Records for this task:

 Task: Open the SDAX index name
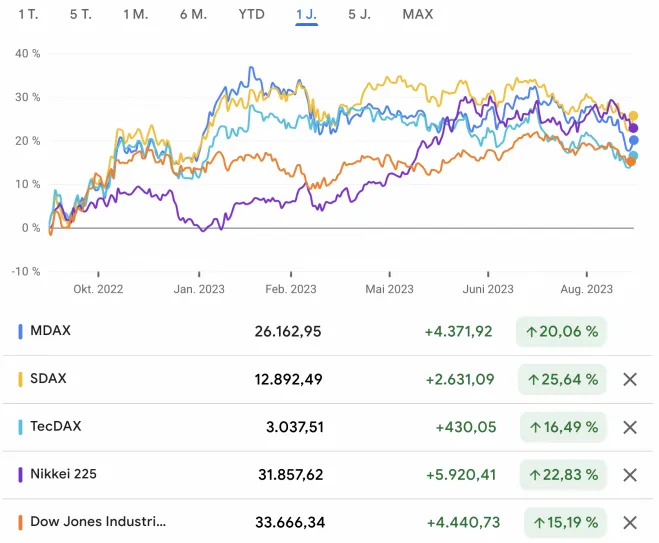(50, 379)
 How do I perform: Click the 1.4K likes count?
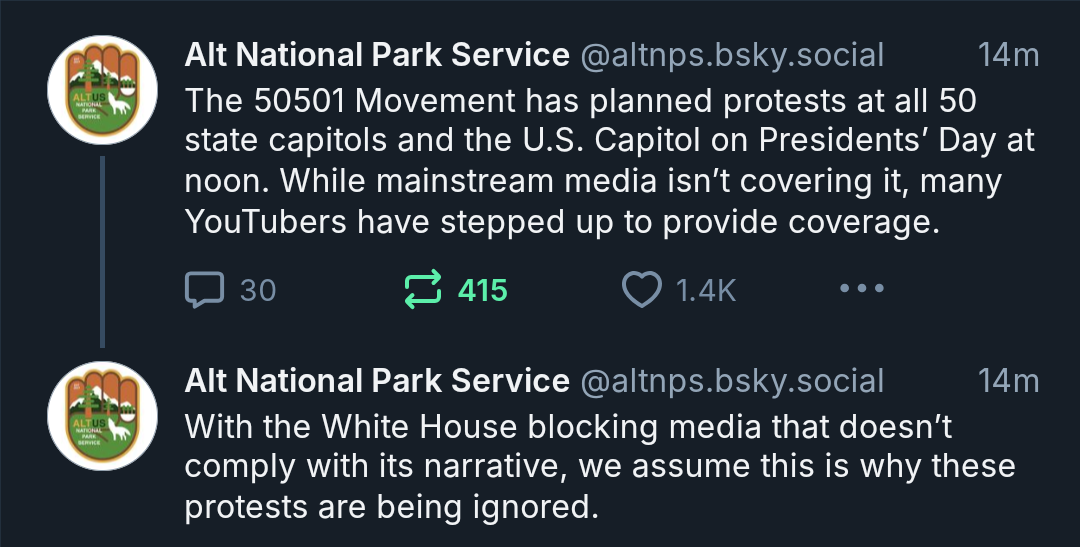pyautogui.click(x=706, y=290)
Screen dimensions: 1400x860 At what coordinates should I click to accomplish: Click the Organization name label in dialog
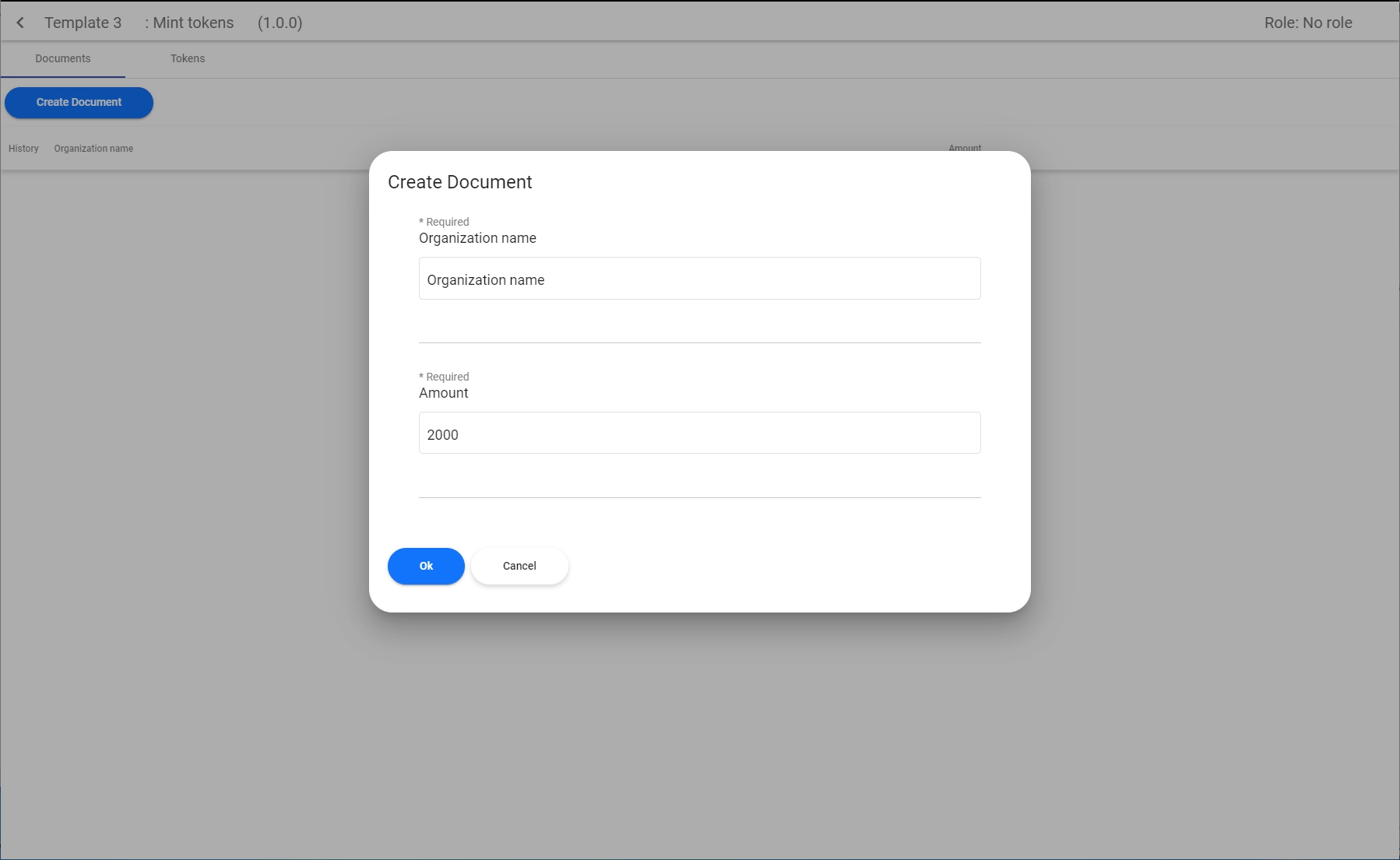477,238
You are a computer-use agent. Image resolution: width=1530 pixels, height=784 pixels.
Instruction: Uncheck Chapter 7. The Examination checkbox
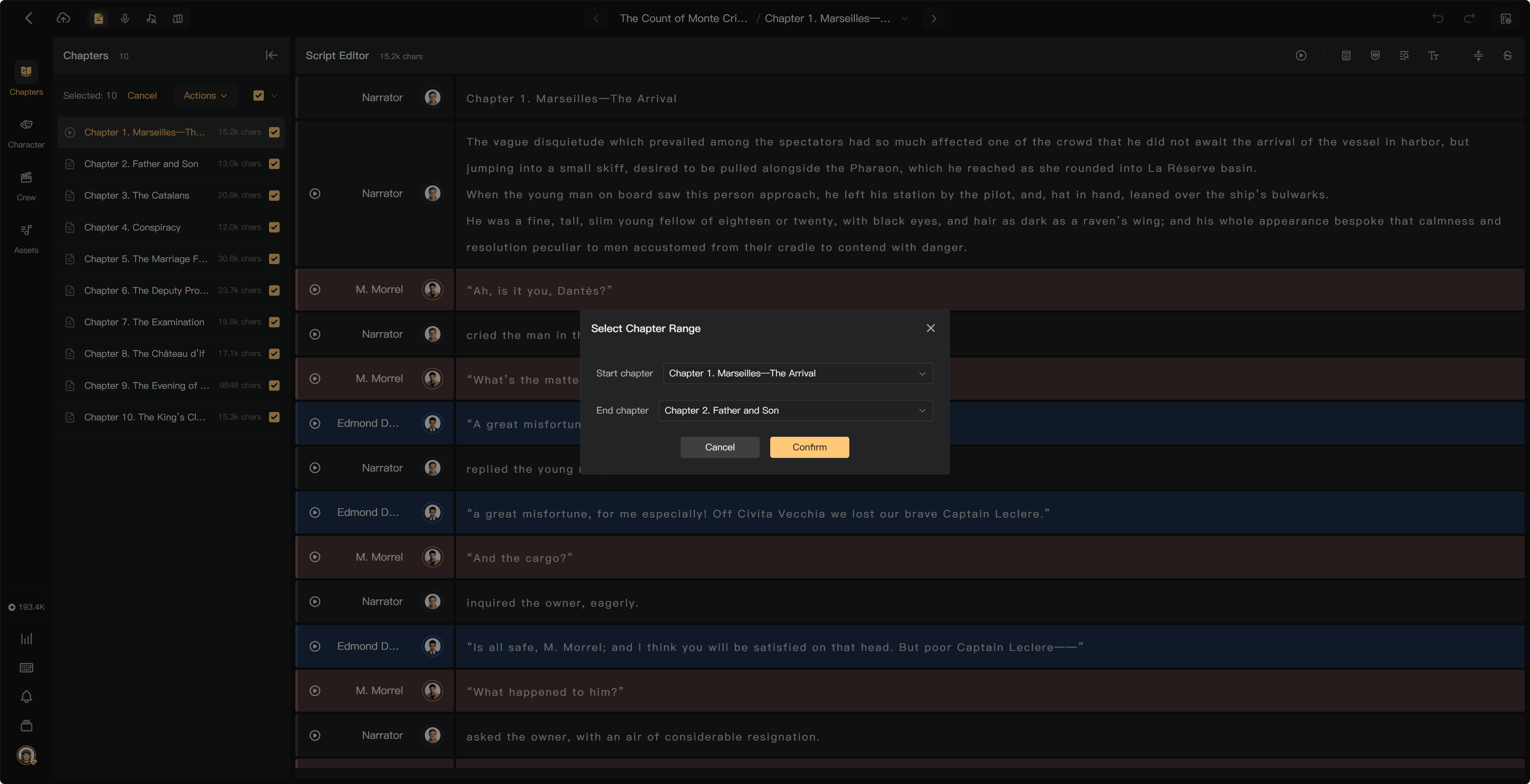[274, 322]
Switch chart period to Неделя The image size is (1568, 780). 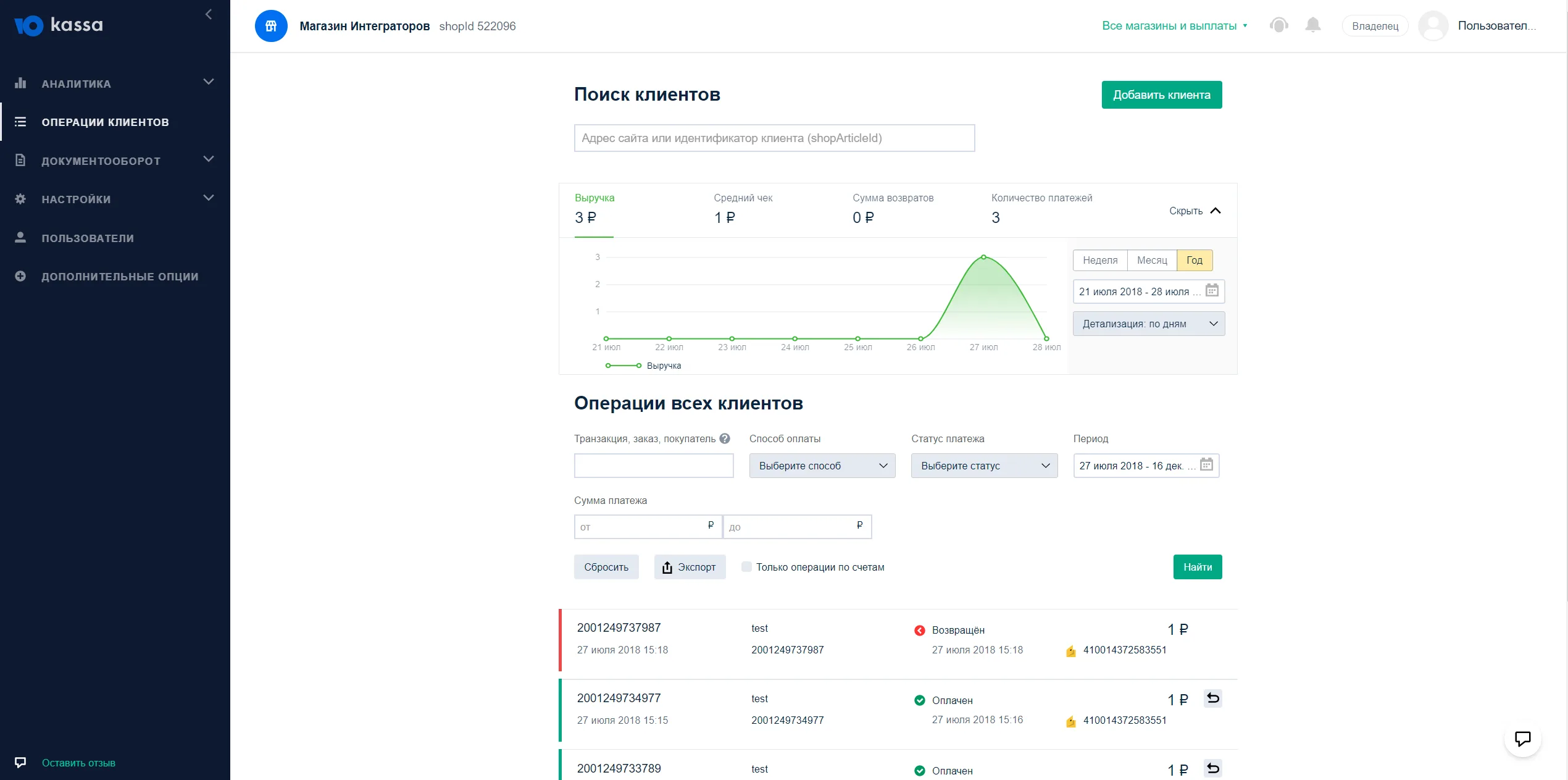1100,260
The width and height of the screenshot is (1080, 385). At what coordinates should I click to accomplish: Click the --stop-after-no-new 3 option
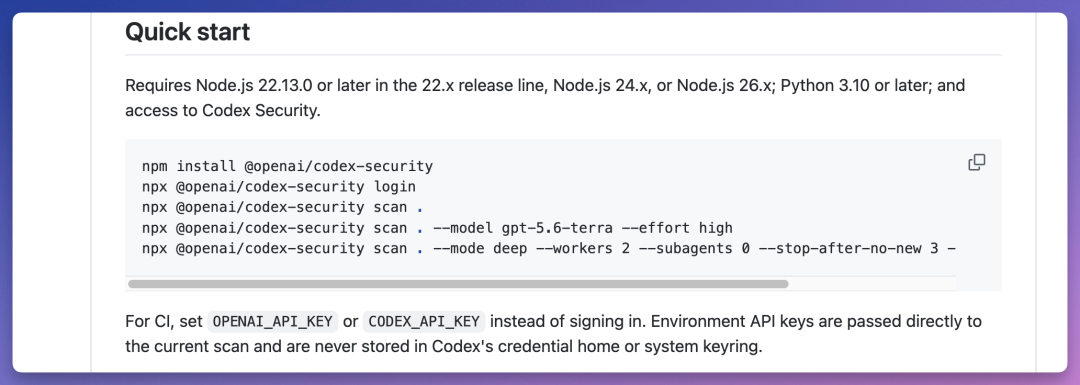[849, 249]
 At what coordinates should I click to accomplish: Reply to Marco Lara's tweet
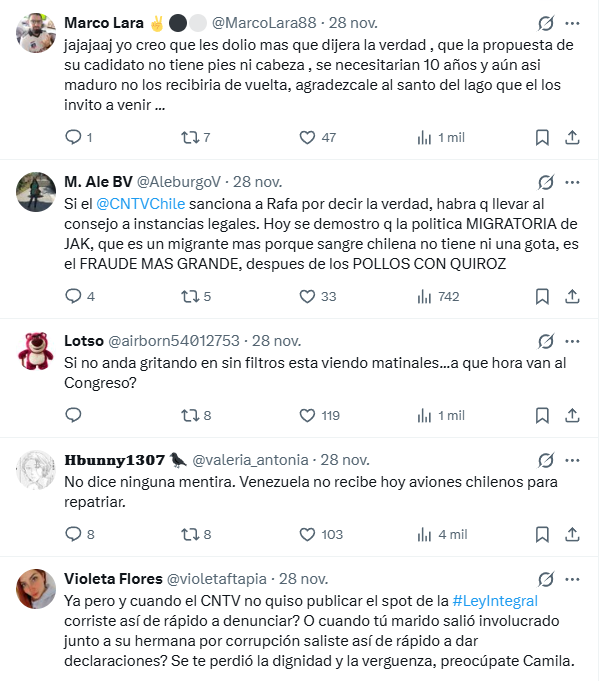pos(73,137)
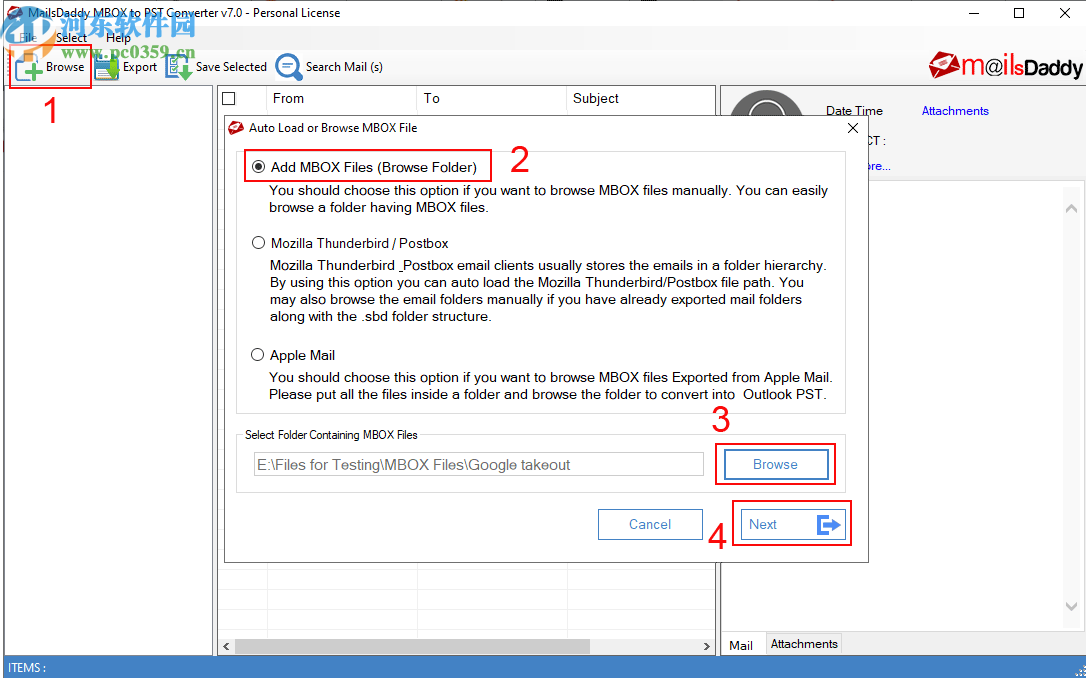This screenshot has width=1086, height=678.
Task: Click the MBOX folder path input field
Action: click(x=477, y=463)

Exercise requirements:
Give an exact copy of the line containing "At what coordinates should I click to accomplish: Reply" and every line after it through the end of the entries. Pictures are to be dropped.

Written reply:
 At what coordinates should I click to accomplish: Reply to Marco Lara's tweet
pos(73,137)
This screenshot has width=1086, height=678.
Task: Click the MBOX folder path input field
Action: click(x=477, y=463)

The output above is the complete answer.